Russischen Rückhalt sicherten sie sich mit dem Dirigenten Yakov Kreizberg und dem Geiger Vadim Repin, der das erste Violinkonzert zu einem Erlebnis machte. Repins Gelassenheit, seine Ruhe, seine absolute Souveränität und der Verzicht auf alles Spektakuläre zogen den Zuhörer sofort mitten hinein ins Zentrum der Musik, wo es um strukturelle Zusammenhänge, um Binnenspannung, um Ausdruck geht. Um Klagendes, Aufbegehrendes, um wild punktierte Tänze (Scherzo und Finale) mit folkloristischer Färbung.
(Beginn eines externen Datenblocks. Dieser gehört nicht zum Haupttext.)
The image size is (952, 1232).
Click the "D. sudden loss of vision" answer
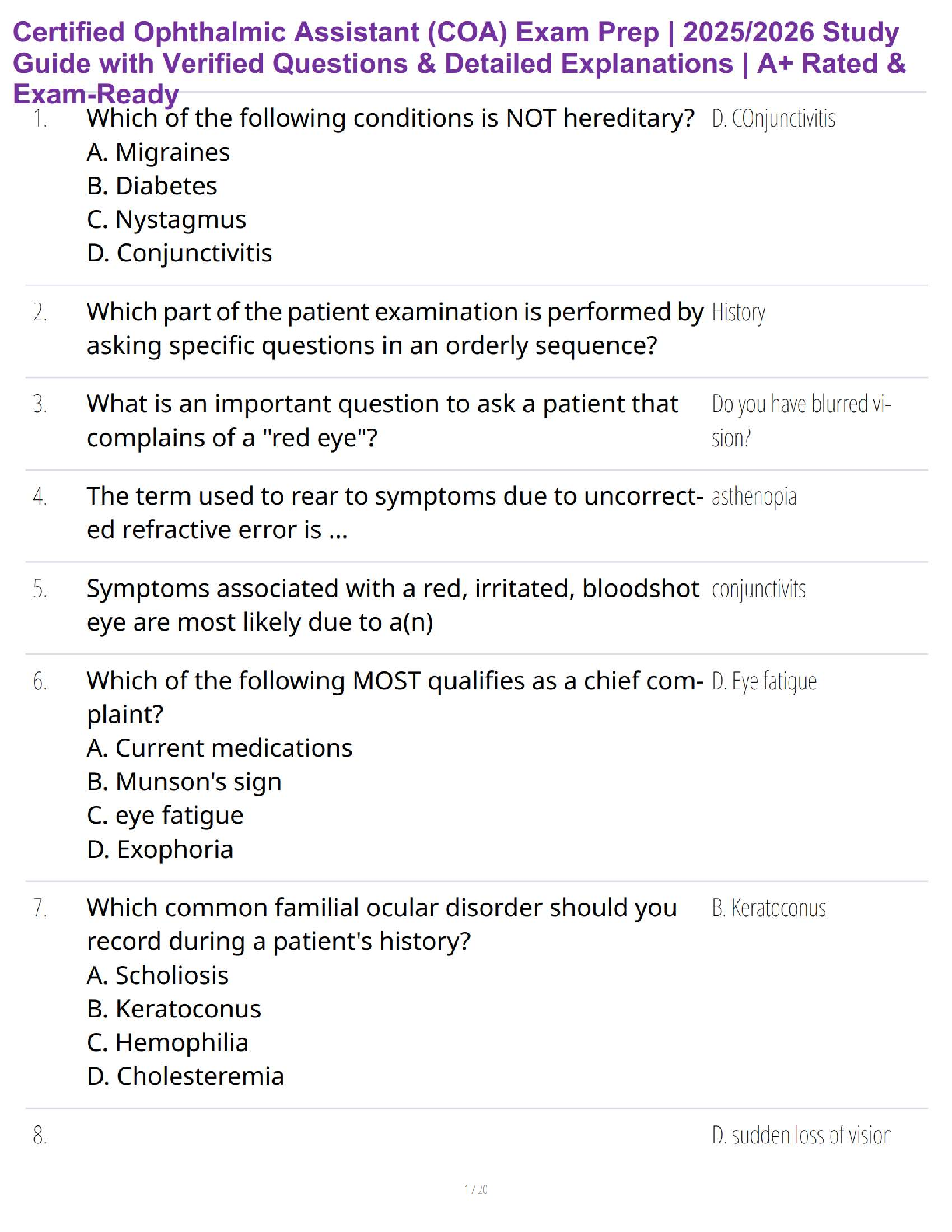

Repin war mit raumfüllendem Ton, großem Atem und nicht nachlassender Intensität ihr beeindruckender Botschafter -bis hinein in die ausladende, gewichtige Kadenz. Kreizberg und die Phil-harmoniker fungierten als wache Partner und gefielen vor allem in der interessanten Instrumentierung mit dunklem Holz und Hörnern. Obwohl Kreizbergs arg steifes, manchmal hektisches und selten geschmeidiges Dirigat etwas irritierte, gelang ihm auch mit Schostakowitschs Fünfter eine packende Interpretation.

Die Philharmoniker -in allen Instrumentengruppen entspannt und zugleich hochmotiviert agierend -ließen sich ein auf Kreizbergs spannende, rhythmisch, dynamisch und emotional ausgereizte Gangart. Mit sicherem Gespür für die Proportionen des Werks inszenierte er kurze dramatische Ballungen, klangliche Schärfen, genoss geradezu die triviale Plakativität im Allegretto und konterte den bis an die Hörgrenze getriebenen Pianissimo-Ausklang des Largo mit dem lärmendaggressiven Finale.

Kreizberg und die Philharmoniker ließen keinen Zweifel daran, dass hier das Zuviel regiert, hinter dem Schostakowitsch sich verbirgt. Begeisterter, lang anhaltender Applaus für die Philharmoniker, ihren Dirigenten und besonders für Vadim Repin.